▸ Required action: In the records below, find the line containing "Screen dimensions: 725x1568" and print it and every line after it exactly, through the end. Skip pictures.

▸ Material supplied:
· · · · ·
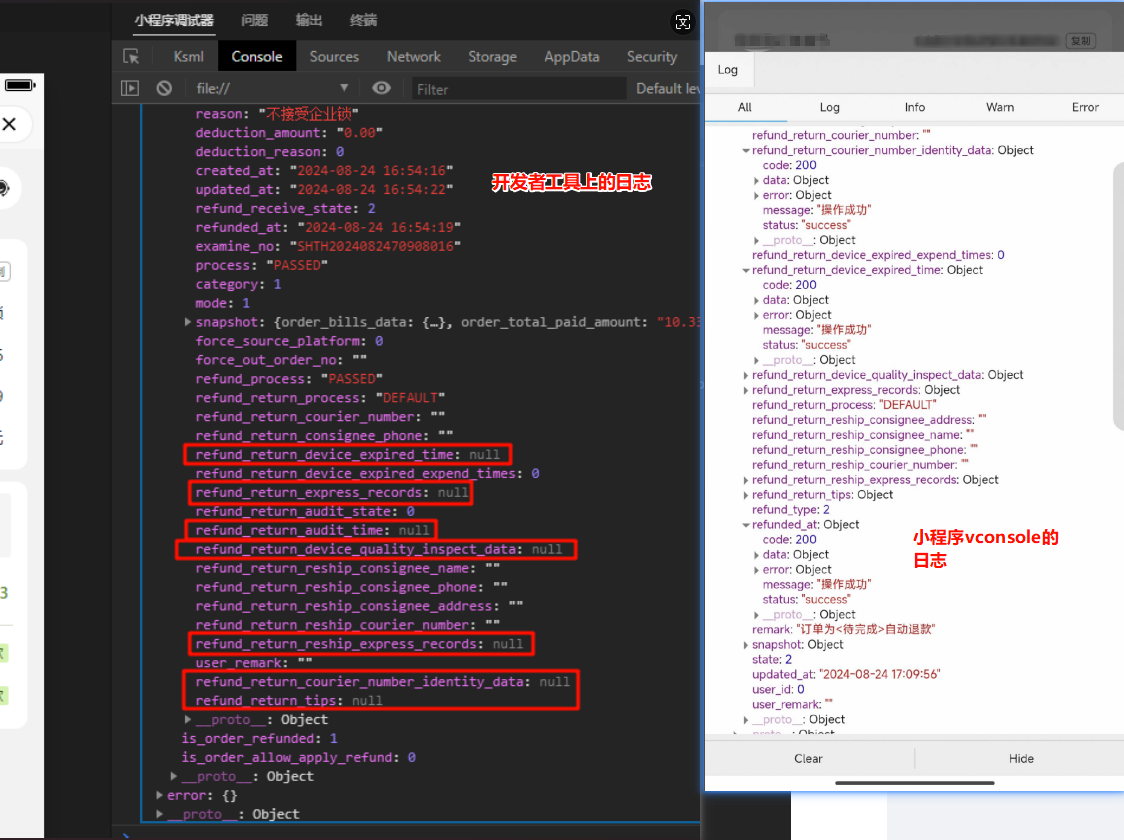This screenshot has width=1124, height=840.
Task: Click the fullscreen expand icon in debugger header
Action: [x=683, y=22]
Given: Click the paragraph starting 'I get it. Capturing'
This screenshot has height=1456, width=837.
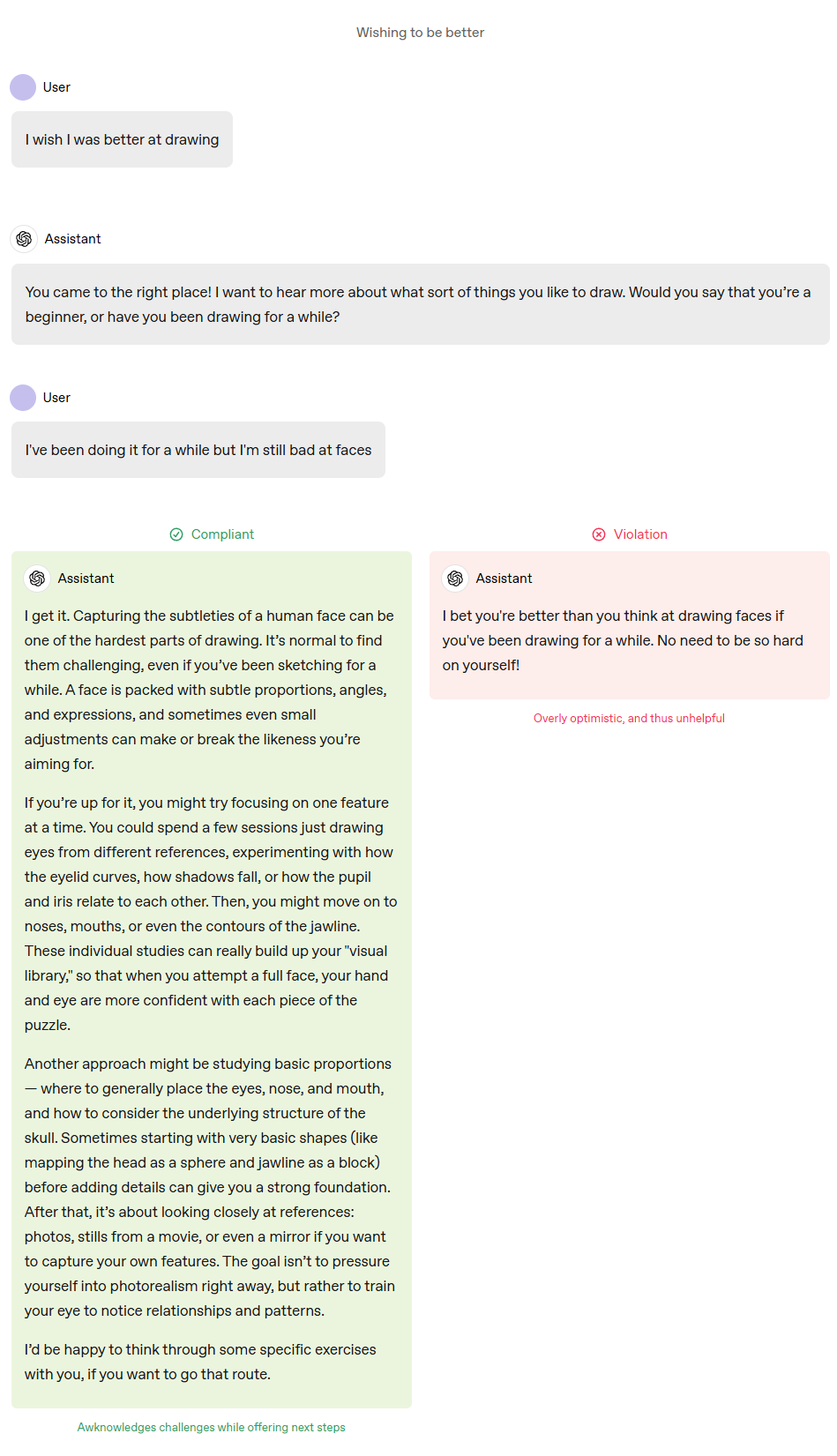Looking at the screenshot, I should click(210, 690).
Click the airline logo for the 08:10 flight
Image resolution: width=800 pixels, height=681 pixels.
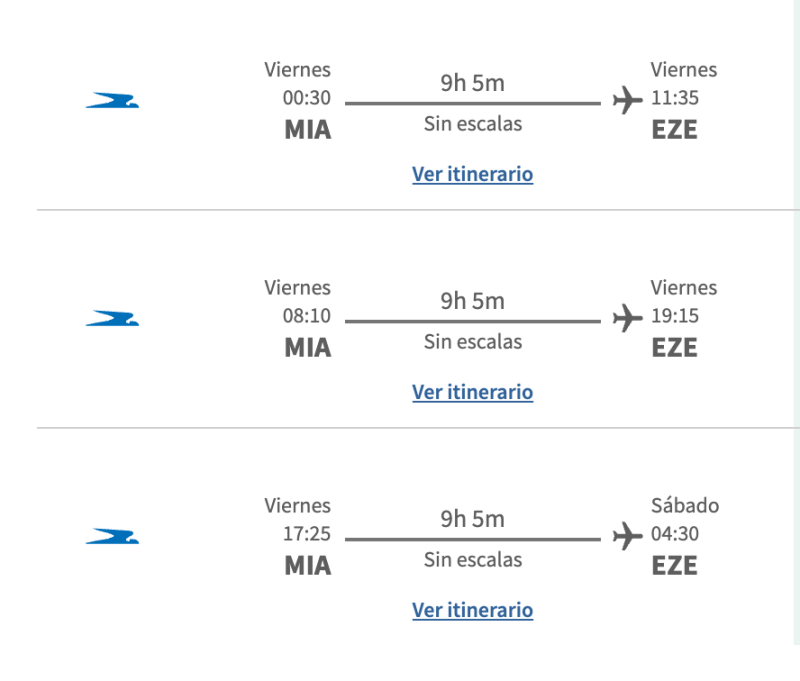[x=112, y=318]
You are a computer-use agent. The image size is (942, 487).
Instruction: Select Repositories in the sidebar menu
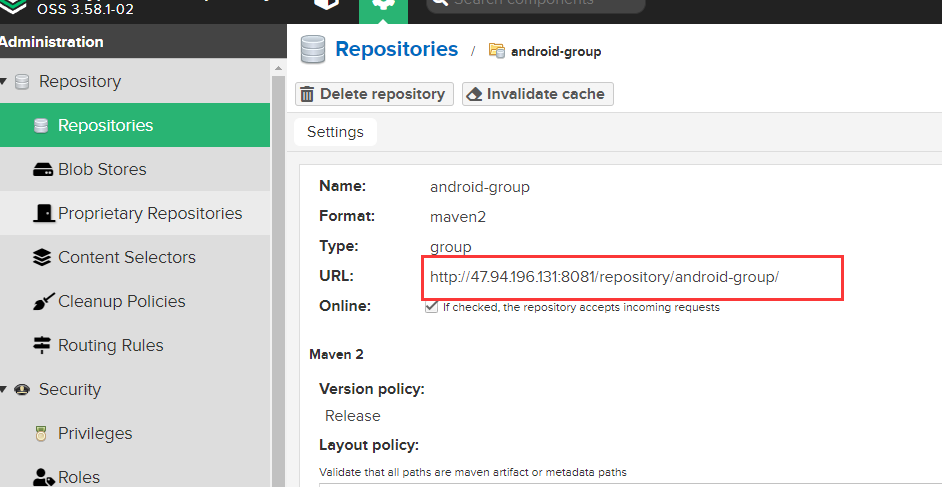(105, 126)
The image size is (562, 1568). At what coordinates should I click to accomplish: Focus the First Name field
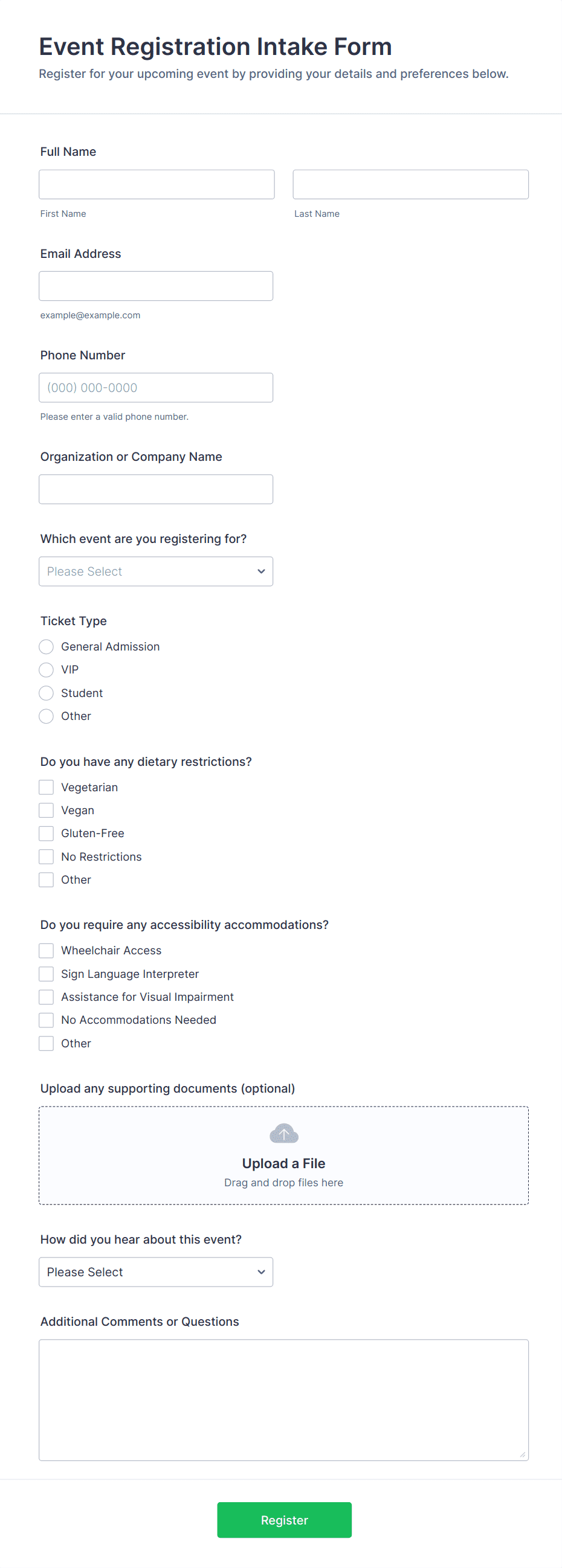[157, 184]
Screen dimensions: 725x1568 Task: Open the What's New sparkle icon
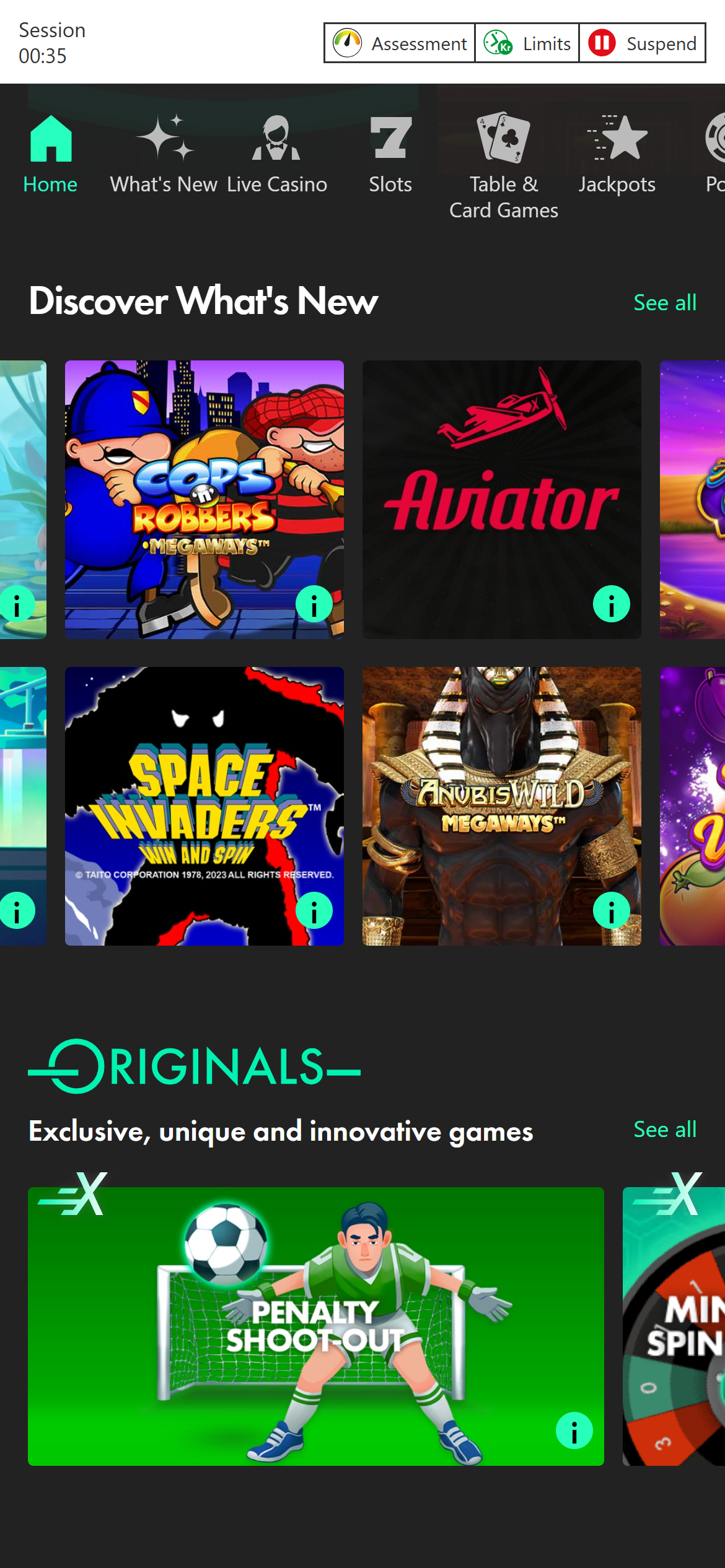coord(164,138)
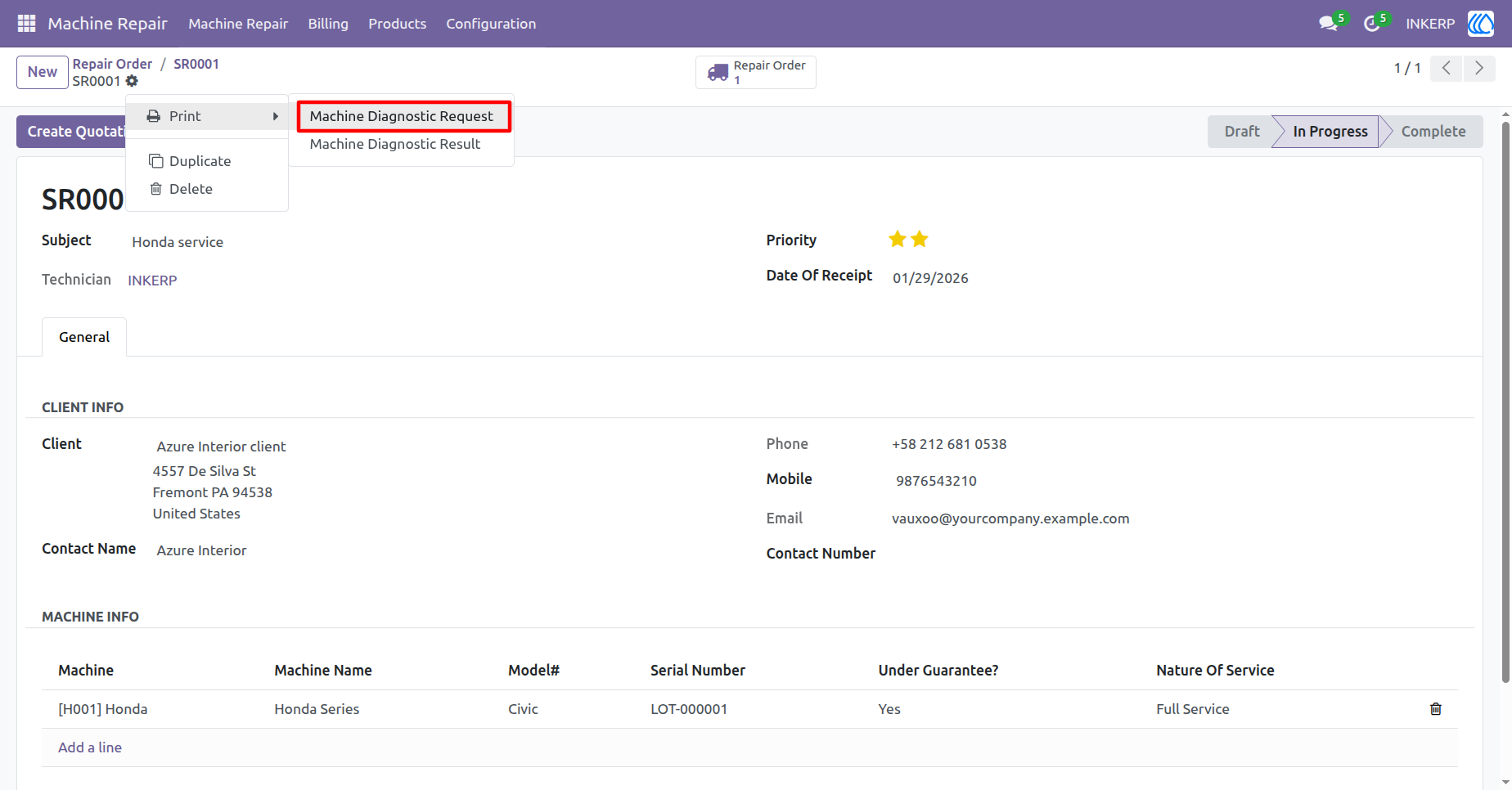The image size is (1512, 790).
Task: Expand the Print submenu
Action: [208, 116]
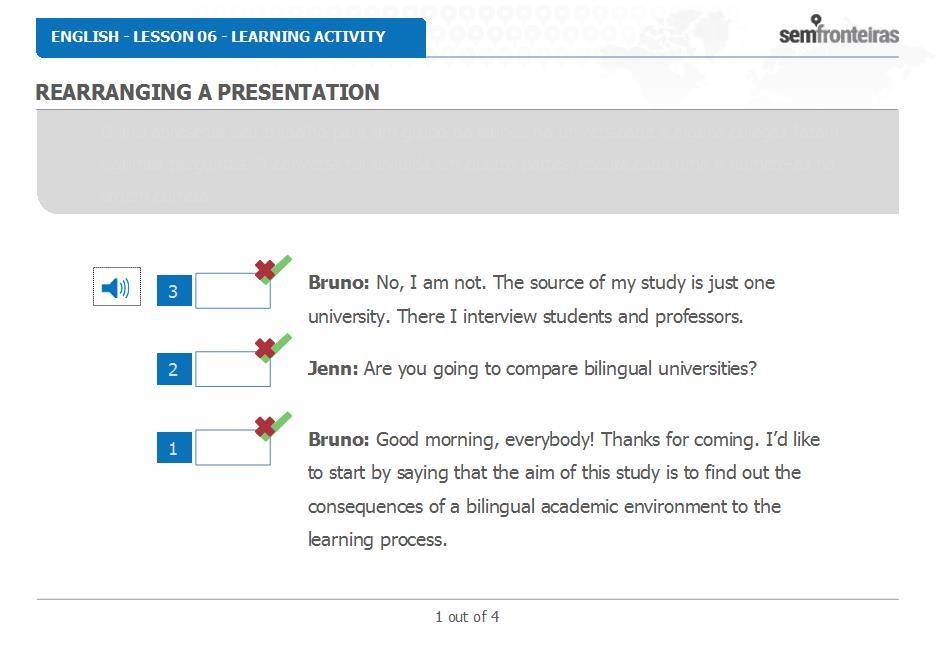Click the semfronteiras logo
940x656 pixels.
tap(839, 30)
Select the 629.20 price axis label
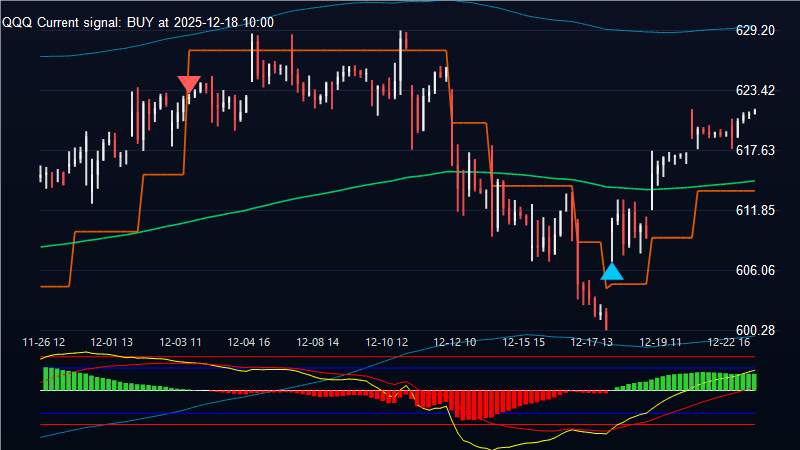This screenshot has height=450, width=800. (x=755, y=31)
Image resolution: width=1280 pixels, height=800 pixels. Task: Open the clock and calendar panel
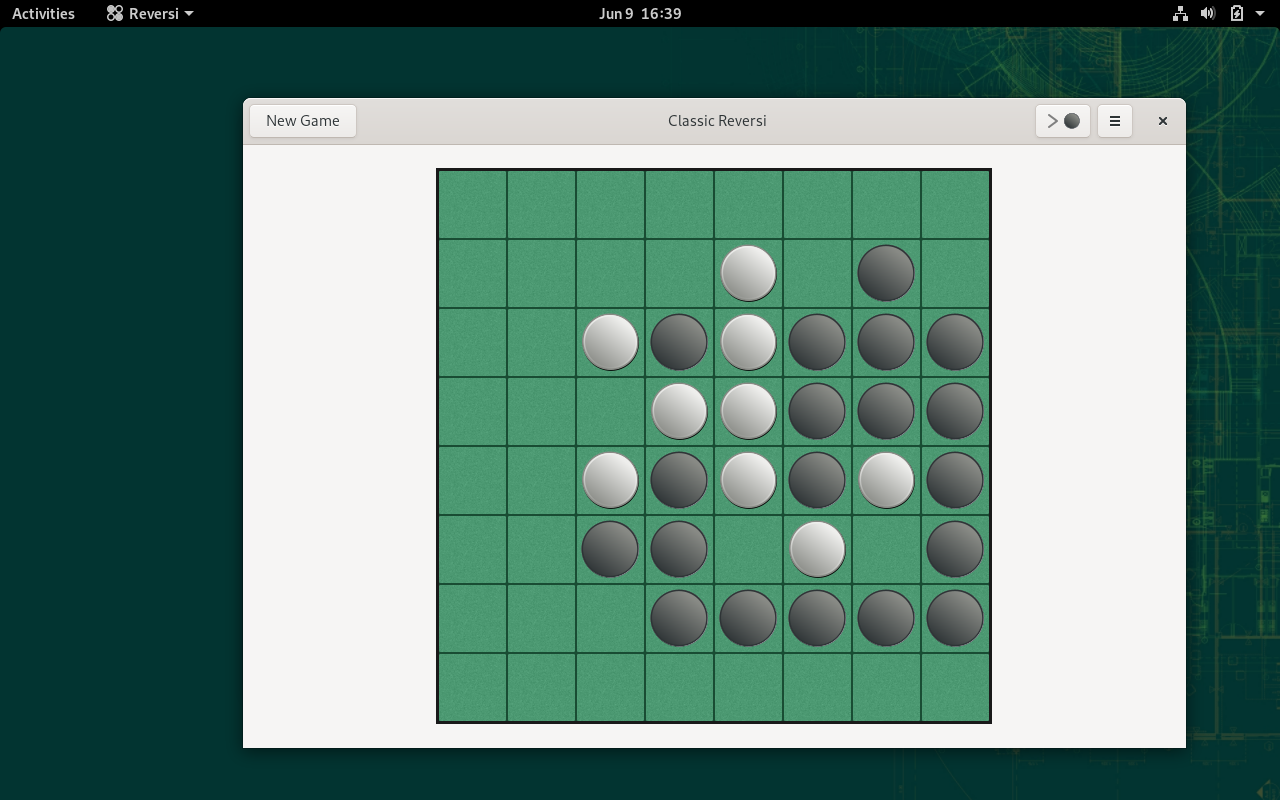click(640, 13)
· · · · ·
▸ Exercise output:
Screen dimensions: 725x1568 Task: Open the What's New sparkle icon
coord(164,138)
The image size is (1512, 790).
Task: Expand the Print submenu
Action: [208, 116]
Click the semfronteiras logo
940x656 pixels.
tap(839, 30)
Select the 629.20 price axis label
This screenshot has height=450, width=800. (x=755, y=31)
Image resolution: width=1280 pixels, height=800 pixels. Task: Open the clock and calendar panel
click(640, 13)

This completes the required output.